_Exercise aim_
Write an exact copy of the entries below that leaves out all pictures.
>>>
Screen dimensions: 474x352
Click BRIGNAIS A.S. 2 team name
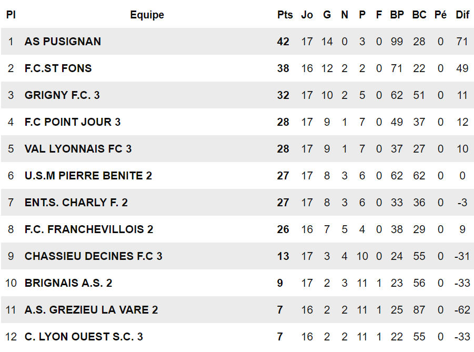click(68, 283)
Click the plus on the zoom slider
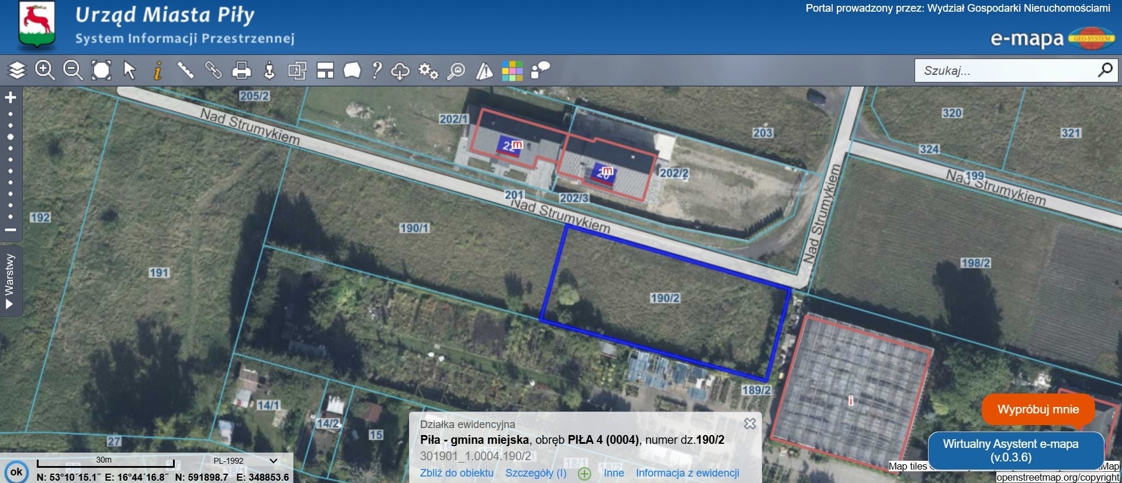 click(11, 98)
<<<
_Task output_
Screen dimensions: 474x352
Click BRIGNAIS A.S. 2 team name
click(68, 283)
Click the plus on the zoom slider
 click(11, 98)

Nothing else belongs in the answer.